#### [YOUR INSTRUCTIONS]
Make an exact copy, from the records below, of the lines from the line containing "Click 'req' parameter name on line 91" to the line containing "Where should I", both lines included, excluding pictures.

#### [RECORDS SHOWN]
------------------------------------------------
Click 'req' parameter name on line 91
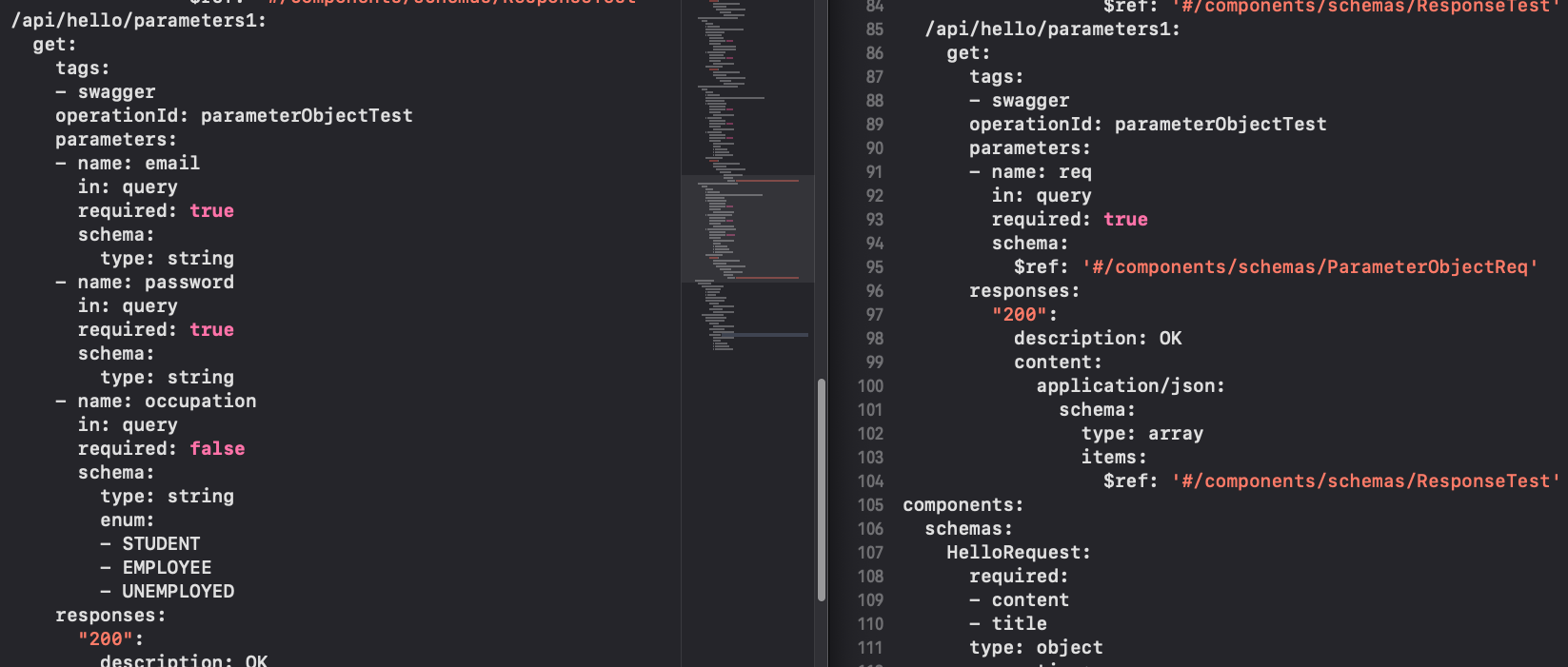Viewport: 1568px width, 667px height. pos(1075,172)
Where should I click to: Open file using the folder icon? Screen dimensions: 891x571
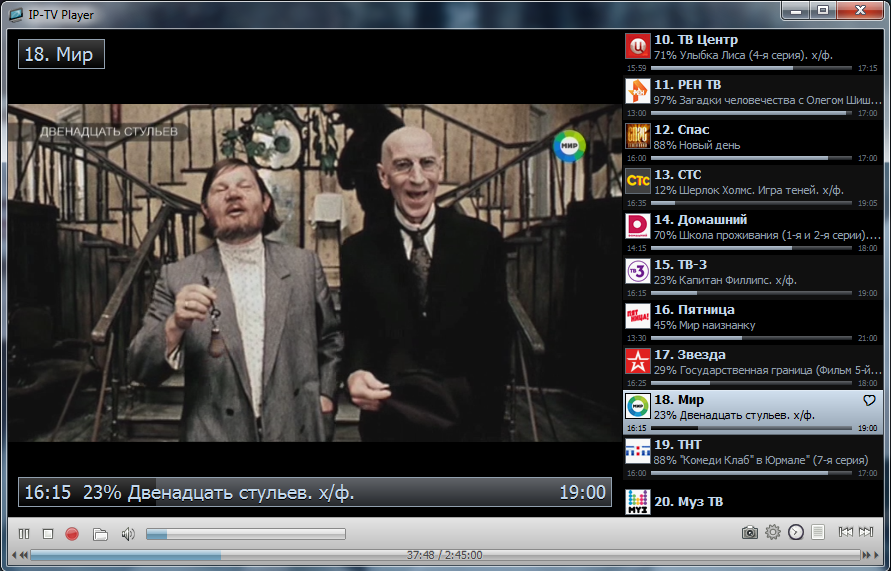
------------------------------------------------
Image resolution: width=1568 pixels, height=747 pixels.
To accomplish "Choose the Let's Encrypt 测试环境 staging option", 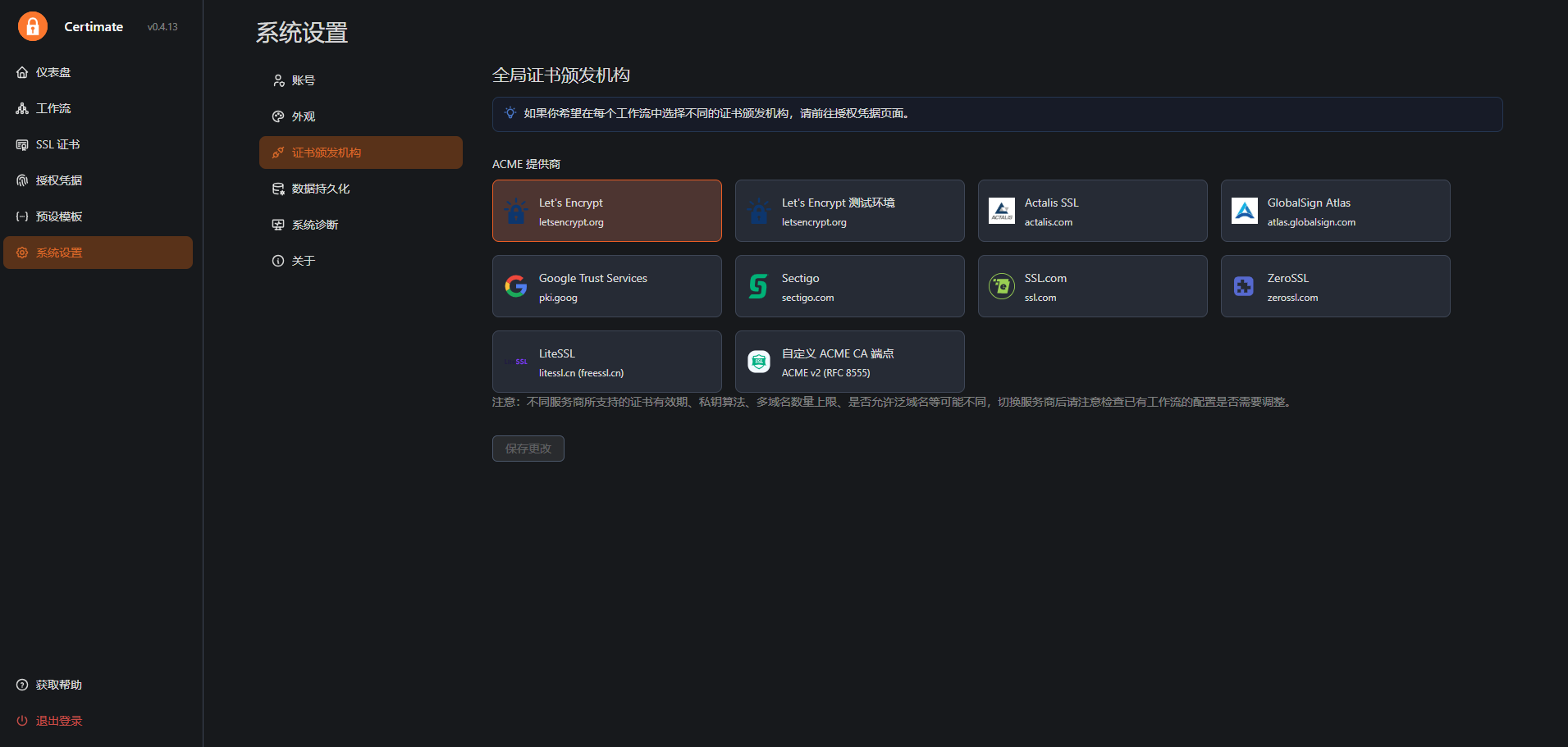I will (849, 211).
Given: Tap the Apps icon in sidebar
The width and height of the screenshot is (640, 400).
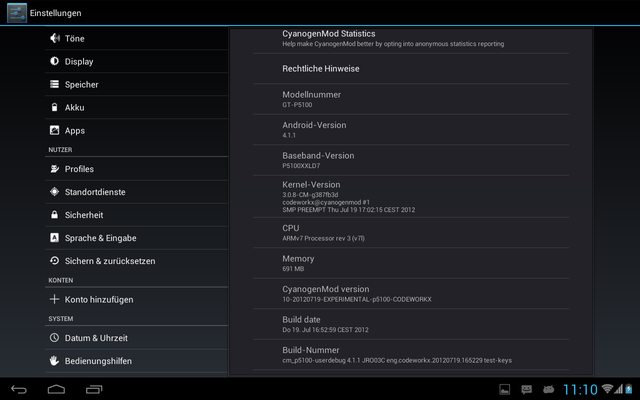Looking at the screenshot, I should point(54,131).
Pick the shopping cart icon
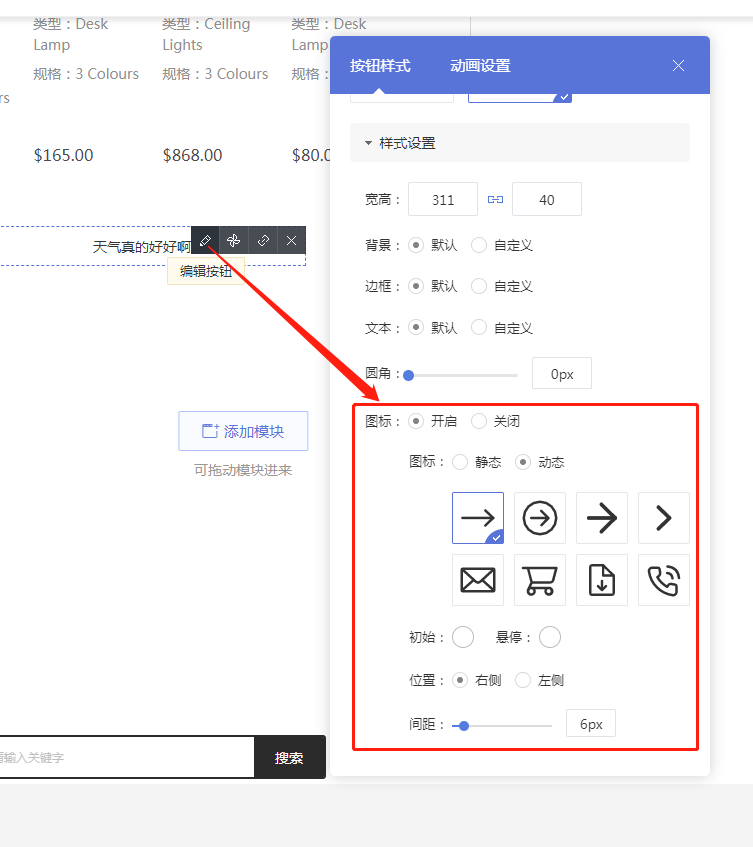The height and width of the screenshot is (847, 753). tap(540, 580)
------------------------------------------------
#### [REPLY TO THE TASK]
Click 'req' parameter name on line 91
Viewport: 1568px width, 667px height. pos(1075,172)
Where should I click to: Open file using the folder icon? Screen dimensions: 891x571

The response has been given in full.